Architectural approach for Autonomous System of Systems Interoperability

Abstract: The current technological environment is evolving increasingly fast, and the development of new devices, technologies, and architectures has opened an emergent era where the digital and physical world work together. The implementation and use of systems based on a service-oriented architecture (SOA) in conjunction with the Internet of Things (IoT) and cyberphysical systems (CPS) have been extended during the last decades in numerous scenarios in industry and other domains. However, some of the major barriers to this approach are the lack of interoperability and the amount of engineering effort required for their integration. The research presented in this thesis targets issues related to digitalization and automation. It is framed by the Industry 4.0 paradigm, which promotes the rise of efficiency and sustainability on industrial production. The interoperability between heterogeneous systems and different domains is one of the main challenges of Industry 4.0. The quest for solutions that help to increase interoperability is an important part of this research. This thesis proposes a set of architectural design principles and tools in order to reduce engineering effort by means of finding solutions that enable autonomous integration and increase interoperability without human intervention. The research is focused on the IoT field, taking into account resource-constrained devices, system of systems integration, and data models. A detailed investigation of various interoperability mismatch problems is presented in this thesis. The proposed solution is an adapter system that can aid in the generation of new service consumer interfaces at both compile-time and run-time.

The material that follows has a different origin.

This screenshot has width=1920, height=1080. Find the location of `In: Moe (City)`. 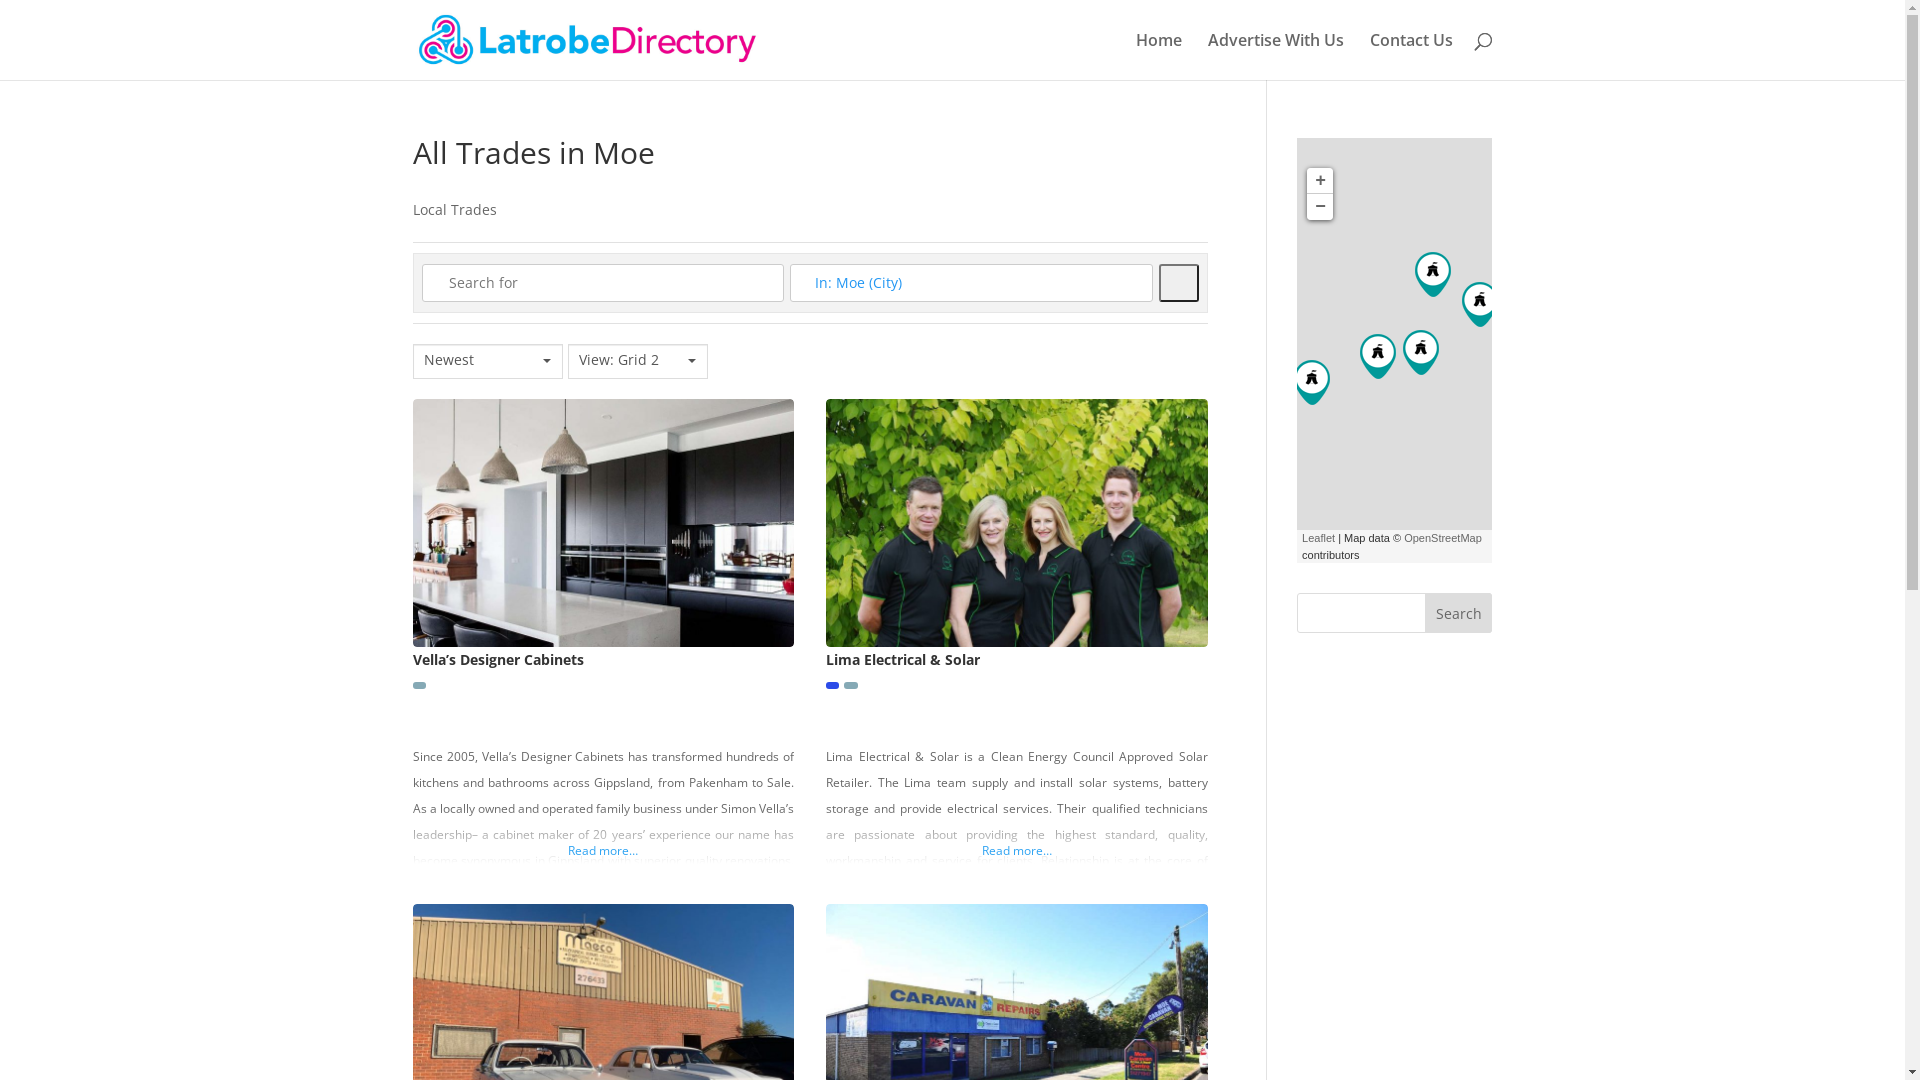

The proposed approach requires a new point of view in the service description field that can provide a holistic description of the information required for the generation of consumer interfaces.In addition, aspects related to interoperability, such as the multiple IoT frameworks in the current market, naming conventions, syntactic modeling and translation, and security, are also partially analyzed. On a separate track, service composition in resource-constrained devices is analyzed in terms of latency, using the orchestration provided by the Arrowhead Framework.